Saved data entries
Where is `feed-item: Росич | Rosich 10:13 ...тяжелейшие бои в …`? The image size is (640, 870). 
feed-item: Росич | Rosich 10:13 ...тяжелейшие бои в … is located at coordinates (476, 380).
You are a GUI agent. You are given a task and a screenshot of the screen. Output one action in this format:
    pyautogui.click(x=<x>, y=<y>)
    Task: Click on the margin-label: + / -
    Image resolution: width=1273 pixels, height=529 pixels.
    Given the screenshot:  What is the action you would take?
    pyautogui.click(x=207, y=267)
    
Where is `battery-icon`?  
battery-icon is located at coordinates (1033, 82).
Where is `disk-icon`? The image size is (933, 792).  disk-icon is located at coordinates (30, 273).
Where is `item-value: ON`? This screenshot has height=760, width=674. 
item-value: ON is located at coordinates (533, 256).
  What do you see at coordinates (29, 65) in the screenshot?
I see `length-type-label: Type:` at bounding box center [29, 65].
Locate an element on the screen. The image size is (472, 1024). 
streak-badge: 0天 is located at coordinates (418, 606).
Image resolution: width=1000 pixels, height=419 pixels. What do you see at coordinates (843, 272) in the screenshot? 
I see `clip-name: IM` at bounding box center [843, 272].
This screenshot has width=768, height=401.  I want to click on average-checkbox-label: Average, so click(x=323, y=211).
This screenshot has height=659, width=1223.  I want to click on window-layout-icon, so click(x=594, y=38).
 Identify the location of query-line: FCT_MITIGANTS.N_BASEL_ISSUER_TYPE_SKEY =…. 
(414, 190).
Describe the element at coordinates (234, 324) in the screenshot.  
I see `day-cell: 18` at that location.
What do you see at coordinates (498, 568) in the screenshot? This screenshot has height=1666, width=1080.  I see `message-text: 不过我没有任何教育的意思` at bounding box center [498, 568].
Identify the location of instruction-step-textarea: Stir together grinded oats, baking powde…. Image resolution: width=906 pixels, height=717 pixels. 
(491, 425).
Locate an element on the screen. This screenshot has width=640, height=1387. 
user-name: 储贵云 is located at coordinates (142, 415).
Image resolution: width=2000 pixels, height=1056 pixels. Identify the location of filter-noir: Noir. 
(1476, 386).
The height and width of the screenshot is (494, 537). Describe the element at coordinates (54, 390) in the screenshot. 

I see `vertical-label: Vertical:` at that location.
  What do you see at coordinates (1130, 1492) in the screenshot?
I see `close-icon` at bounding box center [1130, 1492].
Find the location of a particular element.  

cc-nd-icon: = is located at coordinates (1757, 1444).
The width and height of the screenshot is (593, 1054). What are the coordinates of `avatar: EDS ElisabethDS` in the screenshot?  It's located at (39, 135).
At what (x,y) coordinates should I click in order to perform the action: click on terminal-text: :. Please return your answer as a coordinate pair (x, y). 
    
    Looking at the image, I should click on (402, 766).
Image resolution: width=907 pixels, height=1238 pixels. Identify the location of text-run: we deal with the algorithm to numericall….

Instructions to follow
Can you reproduce the lines above word for word?

Task answer
Where is `feed-item: Росич | Rosich 10:13 ...тяжелейшие бои в …`? The image size is (640, 870). 
feed-item: Росич | Rosich 10:13 ...тяжелейшие бои в … is located at coordinates (476, 380).
You are a GUI agent. You are given a task and a screenshot of the screen. Output one action in this format:
    pyautogui.click(x=<x>, y=<y>)
    Task: Click on the margin-label: + / -
    Image resolution: width=1273 pixels, height=529 pixels.
    Given the screenshot:  What is the action you would take?
    pyautogui.click(x=207, y=267)
    
Where is `battery-icon`?  
battery-icon is located at coordinates (1033, 82).
Where is `disk-icon`? The image size is (933, 792).  disk-icon is located at coordinates (30, 273).
Where is `item-value: ON`? This screenshot has height=760, width=674. 
item-value: ON is located at coordinates (533, 256).
  What do you see at coordinates (29, 65) in the screenshot?
I see `length-type-label: Type:` at bounding box center [29, 65].
Locate an element on the screen. The image size is (472, 1024). 
streak-badge: 0天 is located at coordinates (418, 606).
Image resolution: width=1000 pixels, height=419 pixels. What do you see at coordinates (843, 272) in the screenshot? 
I see `clip-name: IM` at bounding box center [843, 272].
This screenshot has width=768, height=401.  I want to click on average-checkbox-label: Average, so click(x=323, y=211).
This screenshot has height=659, width=1223.  I want to click on window-layout-icon, so click(x=594, y=38).
 Identify the location of query-line: FCT_MITIGANTS.N_BASEL_ISSUER_TYPE_SKEY =…. 
(414, 190).
Describe the element at coordinates (234, 324) in the screenshot.  
I see `day-cell: 18` at that location.
What do you see at coordinates (498, 568) in the screenshot? This screenshot has height=1666, width=1080.  I see `message-text: 不过我没有任何教育的意思` at bounding box center [498, 568].
Identify the location of instruction-step-textarea: Stir together grinded oats, baking powde…. Image resolution: width=906 pixels, height=717 pixels. 
(491, 425).
Locate an element on the screen. This screenshot has width=640, height=1387. 
user-name: 储贵云 is located at coordinates (142, 415).
Image resolution: width=2000 pixels, height=1056 pixels. Identify the location of filter-noir: Noir. 
(1476, 386).
The height and width of the screenshot is (494, 537). Describe the element at coordinates (54, 390) in the screenshot. 

I see `vertical-label: Vertical:` at that location.
  What do you see at coordinates (1130, 1492) in the screenshot?
I see `close-icon` at bounding box center [1130, 1492].
Find the location of a particular element.  

cc-nd-icon: = is located at coordinates (1757, 1444).
The width and height of the screenshot is (593, 1054). What are the coordinates of `avatar: EDS ElisabethDS` in the screenshot?  It's located at (39, 135).
At what (x,y) coordinates should I click in order to perform the action: click on terminal-text: :. Please return your answer as a coordinate pair (x, y). 
    
    Looking at the image, I should click on (402, 766).
Image resolution: width=907 pixels, height=1238 pixels. Identify the location of text-run: we deal with the algorithm to numericall….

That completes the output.